Ashpole’s students also had to facilitate at least one open community event which incorporated an element of sustainability. Chocolate tastings, documentary screenings, giveaways, and raffles were a few examples.
“For me, the most successful event was not what I was predicting,” says Ashpole with a laugh. Students decided to host a fundraiser using the Endangered Species Chocolate bar brand purchased in partnership with Dining Services. What they thought would take weeks to sell sold out in under an hour and raised money for the Nature Up North programs. More importantly, the exercise revealed data to Dining Services staff that related to the purchasing habits of the campus community.
“The bars just flew,” says Ashpole. “Salted caramel was the favorite.

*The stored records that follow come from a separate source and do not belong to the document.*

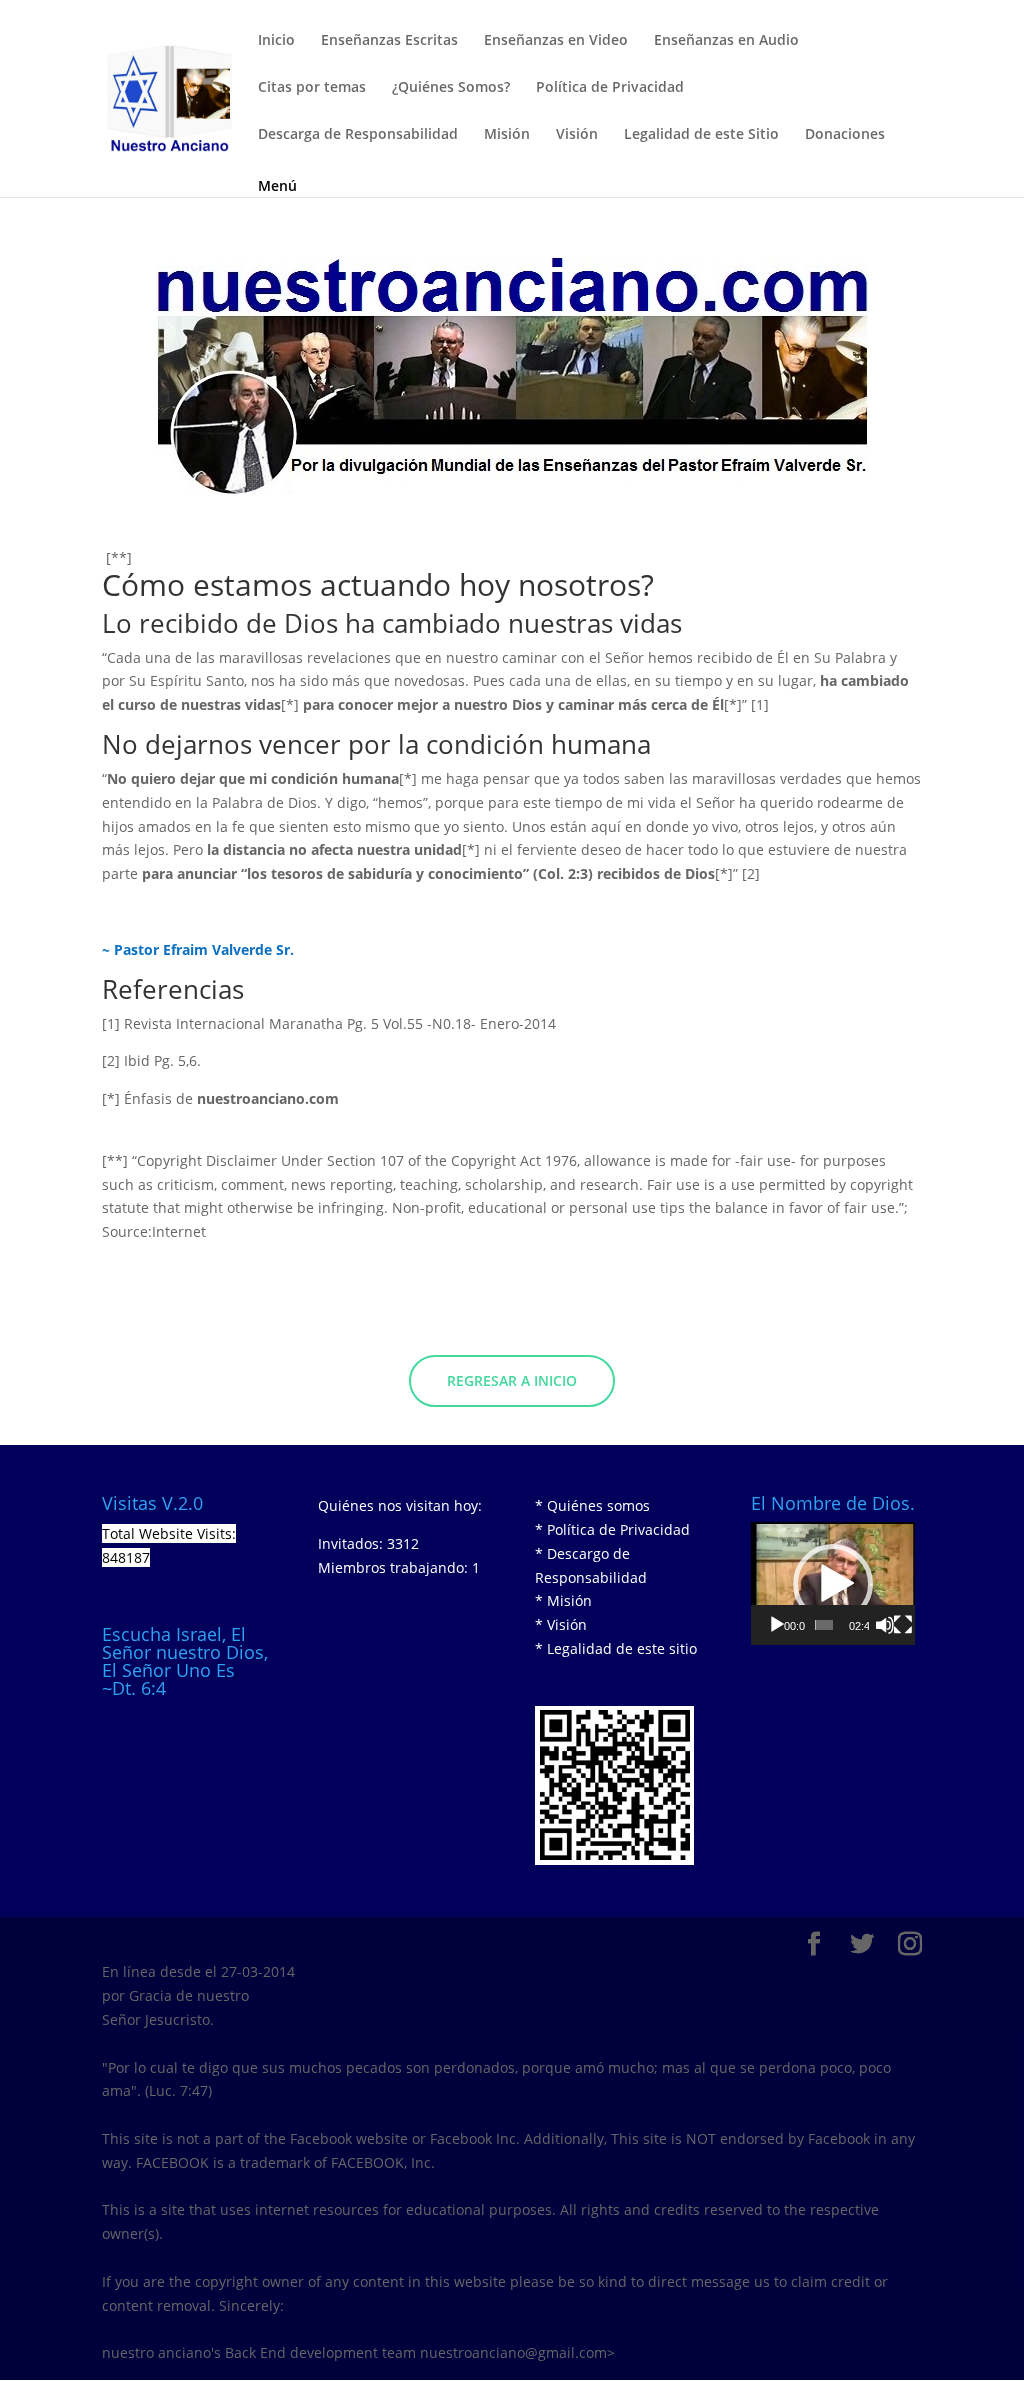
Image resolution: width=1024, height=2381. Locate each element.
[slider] (824, 1625)
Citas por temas (312, 88)
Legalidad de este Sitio (701, 135)
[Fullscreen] (903, 1625)
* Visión (561, 1624)
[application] (833, 1583)
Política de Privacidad (610, 88)
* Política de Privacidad (612, 1529)
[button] (833, 1584)
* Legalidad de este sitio (616, 1648)
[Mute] (885, 1625)
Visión (577, 135)
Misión (507, 135)
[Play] (777, 1625)
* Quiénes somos (592, 1505)
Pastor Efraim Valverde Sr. (204, 949)
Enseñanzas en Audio (726, 41)
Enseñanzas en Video (556, 41)
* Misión (563, 1600)
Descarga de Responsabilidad (358, 135)
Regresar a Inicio (512, 1380)
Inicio (276, 41)
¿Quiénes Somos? (451, 88)
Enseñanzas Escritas (389, 41)
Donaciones (845, 135)
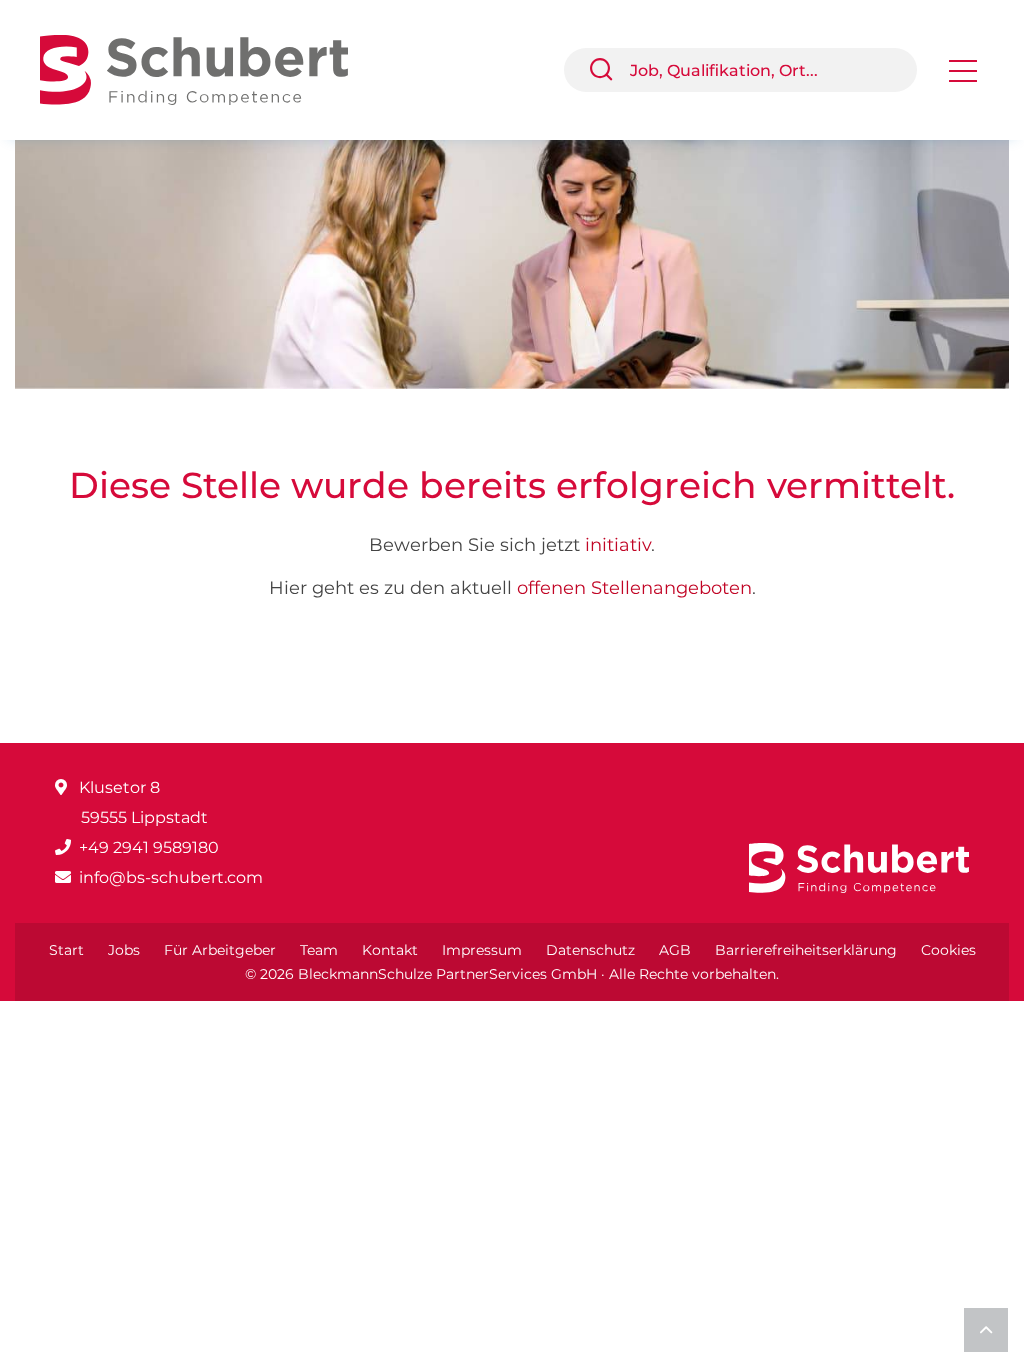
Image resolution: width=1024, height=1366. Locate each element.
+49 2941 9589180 (149, 847)
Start (66, 950)
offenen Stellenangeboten (634, 588)
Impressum (482, 950)
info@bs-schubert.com (171, 877)
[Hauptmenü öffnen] (963, 77)
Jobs (124, 950)
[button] (609, 70)
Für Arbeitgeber (220, 950)
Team (319, 950)
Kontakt (390, 950)
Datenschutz (590, 950)
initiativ (618, 545)
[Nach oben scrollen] (986, 1330)
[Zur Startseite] (209, 68)
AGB (675, 950)
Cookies (948, 950)
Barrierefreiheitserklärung (806, 950)
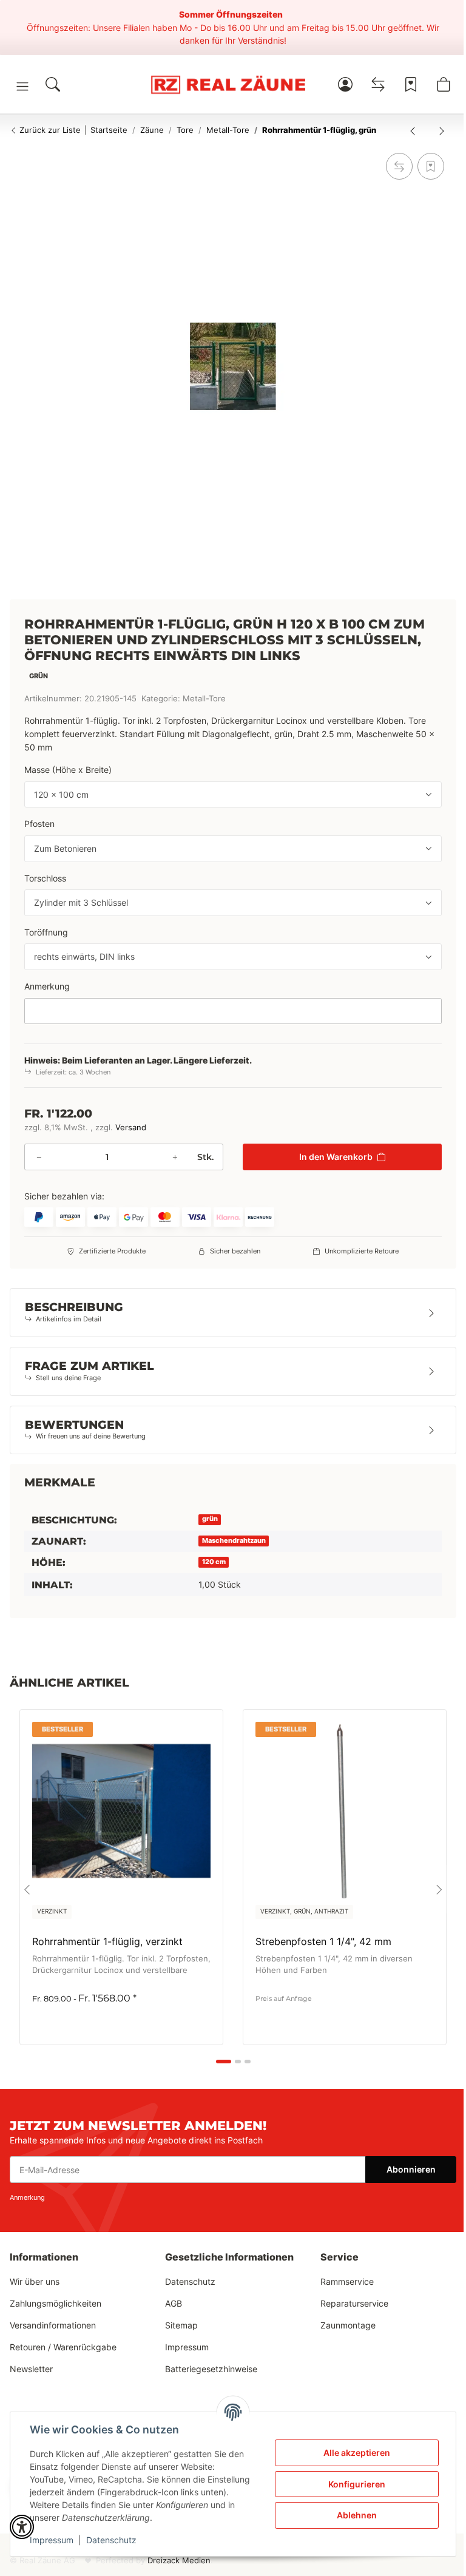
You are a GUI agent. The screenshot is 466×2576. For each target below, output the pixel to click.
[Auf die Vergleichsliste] (399, 166)
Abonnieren (411, 2169)
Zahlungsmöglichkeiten (55, 2303)
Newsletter (31, 2369)
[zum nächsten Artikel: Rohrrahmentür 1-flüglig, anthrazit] (441, 130)
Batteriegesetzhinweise (211, 2369)
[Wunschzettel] (411, 84)
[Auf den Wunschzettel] (430, 166)
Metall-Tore (204, 698)
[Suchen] (53, 84)
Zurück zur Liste (49, 130)
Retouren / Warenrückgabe (63, 2347)
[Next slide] (439, 1889)
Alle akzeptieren (356, 2452)
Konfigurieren (356, 2484)
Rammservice (347, 2281)
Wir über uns (34, 2281)
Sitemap (181, 2325)
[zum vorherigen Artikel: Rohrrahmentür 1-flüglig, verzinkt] (412, 130)
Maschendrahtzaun (234, 1541)
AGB (173, 2303)
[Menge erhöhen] (175, 1157)
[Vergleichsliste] (378, 84)
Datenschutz (111, 2540)
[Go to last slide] (27, 1889)
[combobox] (233, 794)
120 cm (214, 1562)
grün (210, 1519)
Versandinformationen (53, 2325)
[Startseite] (228, 84)
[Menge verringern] (39, 1157)
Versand (130, 1127)
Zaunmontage (348, 2325)
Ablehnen (357, 2515)
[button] (22, 86)
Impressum (51, 2540)
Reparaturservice (354, 2303)
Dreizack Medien (179, 2560)
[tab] (223, 2061)
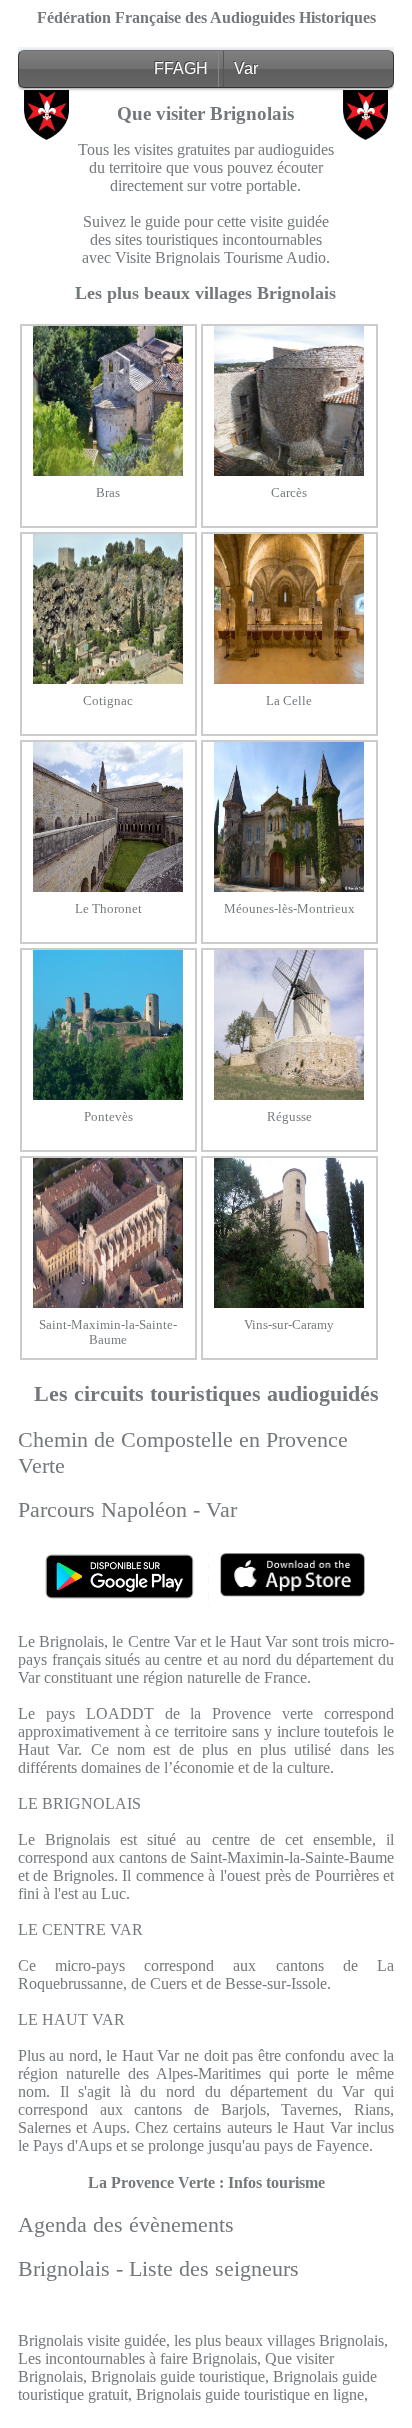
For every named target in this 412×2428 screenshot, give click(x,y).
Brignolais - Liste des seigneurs (158, 2268)
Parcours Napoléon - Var (127, 1509)
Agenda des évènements (126, 2224)
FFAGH (181, 68)
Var (246, 68)
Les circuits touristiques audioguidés (206, 1393)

It was gone in seconds. Very few students made any comment about the price point; they were more interested in learning about endangered species, farming, and the production of cacao.” The students ended up pitching the brand as a new more ethical, fair trade, organic product for Dining Services to consider and the data from the sale provided the rationale for a trial run with Endangered Species Chocolate bars in the fall of 2022.
“Random Acts of Chocolate” on Valentine’s Day was another success story and resulted in 180 individuals across campus being surprised with an organic fair trade chocolate truffle delivery, raising morale and confirming the age-old formula of giving + chocolate = happiness.
“We were able to give out a chocolate to every single person who was nominated,” says Ashpole including the 70 staff members of The Pub and Student Center Kitchens as a token of the students’ appreciation.
“But I would say the best component was running the Sophomore Seminar and the First-Year Program, where students spent every week talking about chocolate and sharing different discoveries through their research.” Ashpole’s inquiry-based learning environment encouraged students to explore within and outside of their areas of interest.
“For example, if a science student did a big research project on the physiology or genetics of the cacao plant, I would encourage them to do a mini project on film or art or literature,” explains Ashpole. “I tried to help them think from a different perspective, to search out new information through new ways.”
Questions included economic and ethical boundaries, child labor and slavery, environmental and social activism, agricultural practices, and endangered habitats. Students revisited favorite childhood stories such as the film “Charlie and the Chocolate Factory” through a contemporary lens, and, somehow, Ashpole believes the discussions on any controversial topics were more open because it was rooted in the exploration of chocolate.
Students were really shocked that something that they loved might not be all good and then would have to figure out what that means,” says Ashpole. “I can remember the very first or second day of classes, one of my students came right out saying, ‘we all have the right to chocolate, and it should be dead cheap.’ Then, I watched the student realize over the course of the semester that, maybe, ‘cheap’ chocolate comes at a price to someone else or the environment, or has some other major impact.”
Ashpole says that transformational thinking through the single ingredient of something so comfortable and familiar forced them to reflect on their own values. It also illustrated the diversity of problems that crisscross all social, economic, governmental, and environmental systems around the globe was at times daunting.
“I want to make sure we always look at the positives as well,” says Ashpole who invited speakers such as the owners of 57 Chocolate, a woman-owned, ethically sourced, bean-to-bar chocolate company in Ghana to join one of her classes on Zoom.
“They’re young entrepreneurs, running a small business, hiring locals, supporting their economy, supporting farmers, and supporting the environment with a global brand incorporating all the complexity,” says Ashpole, “and the inspiring solutions wrapped up in a bar of chocolate.”